Das Highlight von Air Ride sind natürlich die Strecken. Diese sind unheimlich abwechslungreich und im Design total verrückt. Auch hier muss man sagen, dass verschieden Faktoren etwas unfair sein können, eigentlich macht es aber immer einfach nur Spaß aberwitzige Runden zu fahren. Allerdings stehen nur 8 Strecken zur Verfügung, was etwas sperrlich ist. Kommen wir wieder zu den Charakteren. Es ist möglich sowohl Meta-Knight, als auch König Dedede freizuschalten. Allerdings sind dieses fahrzeuggebunden, ihr könnt also nicht mit Meta-Knight einen Warp Star steuern. Warum es nur eine kleine Anzahl an Charakteren gibt ist fragwürdig, immerhin bietet das Kirby-Universum mehr als genug Auftritte. Vielleicht fragt sich der ein oder andere, wo die Motivation in der ganzen Sache liegt. Air Ride bietet euch (wie auch alle anderen Modi) Meilensteine. Zum Beispiel müsst einen Rennen in einer festgelegten Zeit gewinnen oder so viele Gegner wie möglich verschlucken. Meistens erhält man als Belohung eine neue Farbe für Kirby oder ein Fahrzeug. Kleine Jingles verraten euch, ob ihr gerade etwas freigeschalten habt. Ob das Vervollständigen der Meilensteine motiviert, muss jeder selbst beurteilen. Lobenswert ist außerdem, dass es, egal wie viel auf dem Bildschirm passiert, nie zu Rucklern kommt. Leider kann dieser Modus im Einzelspieler etwas langweilig sein, auf dieses Problem gehe ich aber ganz am Ende nochmal ein.


Lasst die Items knallen! Der durchschlagende Top Ride-Modus!

---

▶ [Deine Aufgabe] Bitte gib an, wie viele Strecken laut dem zitierten Text in Air Ride zur Verfügung stehen.

▶ [Bereitgestellte Daten]
---

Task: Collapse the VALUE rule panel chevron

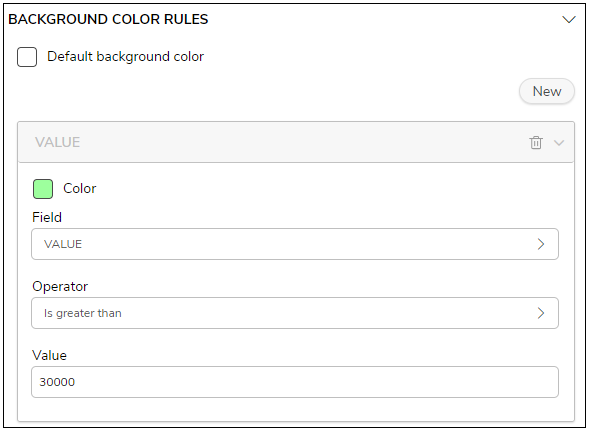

---

▶ [Musterlösung] In Air Ride stehen 8 Strecken zur Verfügung.